To guarantee optimal focus on all aspects of their technology while implementing the highest level of cybersecurity controls, global leader in camera technology Nikon partnered with Gridware to undertake regular network layer penetration testing of their corporate environment.
Background
Nikon is a global leader in consumer products and camera technology, with internationally recognised standards in the quality of their product design and market leading performance. For over 90 years, Nikon has set their focus on out-innovating their competitors by creating reliable and ecologically sustainable optical technologies. Nikon’s product line supports a wide variety of fields including medical imaging, science, and industrial optics. To guarantee optimal focus on all aspects of their technology while implementing the highest level of cybersecurity controls, Nikon partnered with Gridware to undertake regular network layer penetration testing of their corporate environment.
Challenge
Nikon’s Australian headquarters underwent a significant upgrade to their IT infrastructure. This included improved firewalls, network devices, servers and migration to cloud technologies which increased Nikon’s attack vector risk.

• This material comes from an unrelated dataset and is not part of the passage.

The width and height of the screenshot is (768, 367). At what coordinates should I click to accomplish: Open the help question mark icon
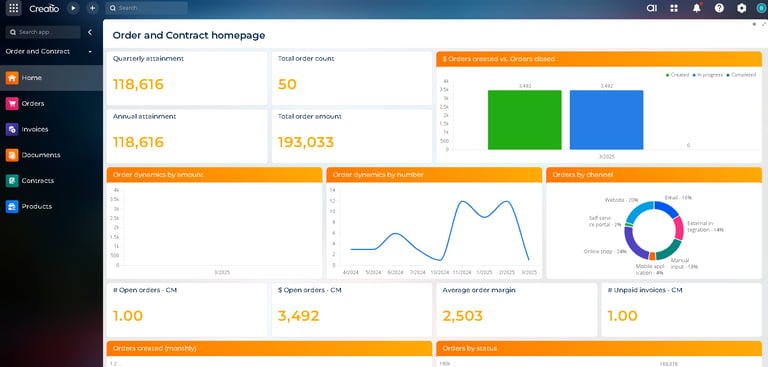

Like most great companies, Nikon’s team assessed the risk to their own network security, and ensured they partnered with a leading CREST-certified vendor to provide independent assurance of potential security vulnerabilities or gaps in technology.
The Solution
Prior to the agreed date of penetration testing, a project review, including a rules of engagement meeting, was undertaken to establish which areas of Nikon’s network were being tested. While doing so, a scope of works and timeline of events were generated to ensure that testing would not result in any disruption to Nikon’s network.
Gridware’s penetration testing team undertook a full network investigation utilising the latest tools and technology, to better understand what technological vulnerabilities may have been examined and exploited by a threat actor in the event of an attack. Our testers then began by running a variety of suitable vulnerability scanning technologies and identifying any pathways for manual exploitation. The team also conducted manual vulnerability identification during the reconnaissance phase of the engagement.
During this procedure, Gridware identified several opportunities for improvement in Nikon’s network security design which could have potentially posed a risk to their environment. Our testing team notified Nikon immediately of any risks to the environment prior to issuing the full report.
Once the testing was completed, a detailed report was compiled which highlighted any potential vulnerabilities present in Nikon’s network and their corresponding remediation activities. By assigning these vulnerabilities a suitable risk rating (from critical, high, medium, or low), Nikon was able to address these issues in a systematic way and attend to the most significant vulnerabilities first.
Following Nikon’s confirmation that all vulnerabilities had been addressed, Gridware conducted re-verification testing at a later date to confirm that all changes had been made correctly by Nikon’s IT team.
The Outcome
Gridware’s partnership with Nikon added tremendous value to their overall competitiveness by helping the organisation meet the highest standards of security for their network. Further, as Gridware’s testing activities were completed swiftly, there was no noticeable disruption to their business activity.
Gridware’s penetration testing services ensured that Nikon maintained met their contractual and regulatory compliance requirements while adding confidence to their IT and management team.